Curtiss-Wright’s Defense Solutions division, a leading supplier of rugged flight test instrumentation solutions engineered to succeed, today congratulated NASA and Boeing on the successful Boeing Orbital Flight Test-2 mission to the International Space Station (ISS). Curtiss-Wright is proud to support this historic flight as a supplier of rugged data acquisition equipment used on board Boeing’s CST-100 Starliner spacecraft as part of the agency’s Commercial Crew Program. Curtiss-Wright supplies Boeing with the CST-100’s RAIU (Remote Analog Interface Unit) based on the Company’s Acra KAM-500 data handling avionics equipment. The RAIU is used to gather data on the status and health of critical spacecraft systems during all phases of the mission. 

The flight, NASA’s second uncrewed flight for Starliner, was launched to the ISS on a United Launch Alliance (ULA) Atlas V rocket from Space Launch Complex-41 at Cape Canaveral Space Force Station in Florida. The OFT-2 mission demonstrates the end-to-end capabilities of the Starliner spacecraft and Atlas V rocket from launch to docking to a return to Earth in the desert of the western United States.

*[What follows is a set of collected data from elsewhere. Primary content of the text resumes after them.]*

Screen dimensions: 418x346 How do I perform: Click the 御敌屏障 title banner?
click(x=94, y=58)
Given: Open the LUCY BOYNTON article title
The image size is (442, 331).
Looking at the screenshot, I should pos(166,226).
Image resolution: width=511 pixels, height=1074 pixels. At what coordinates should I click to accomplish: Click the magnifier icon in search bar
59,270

“As a proud supplier to NASA’s Orbital Flight Test-2 mission to the International Space Station, we congratulate NASA and Boeing on the successful Boeing CST-100 Starliner spacecraft mission,” said Chris Wiltsey, Senior Vice President and General Manager, Defense Solutions division. “We are pleased that our proven and trusted space data acquisition technology are utilized to help capture the critical data required to support the development of this historic space vehicle. It’s an honor to be part of the team helping to usher in the next generation of American space travel and preparing to launch NASA astronauts on missions to deep space. With Curtiss-Wright’s long legacy as an aviation and aerospace innovator, starting with the Wright Brothers and Glenn Curtiss, we are especially excited to participate in this important and exciting program that will return Americans to the moon and later on to Mars.”

The uncrewed mission will provide valuable data toward NASA certifying Boeing’s crew transportation system for regular flights with astronauts to and from the space station. During the mission, the spacecraft delivered more than 400 pounds of NASA cargo and crew supplies to the space station and returned to Earth with more than 550 pounds of cargo, including reusable Nitrogen Oxygen Recharge System (NORS) tanks that provide breathable air to station crew members.

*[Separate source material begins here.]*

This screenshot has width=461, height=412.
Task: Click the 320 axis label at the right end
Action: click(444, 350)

NASA’s Commercial Crew Program is working with industry through a public-private partnership to provide safe, reliable, and cost-effective transportation to and from the International Space Station, which will allow for additional research time and will increase the opportunity for discovery aboard humanity’s testbed for exploration. The space station remains the springboard to space exploration, including future missions to the Moon and eventually to Mars.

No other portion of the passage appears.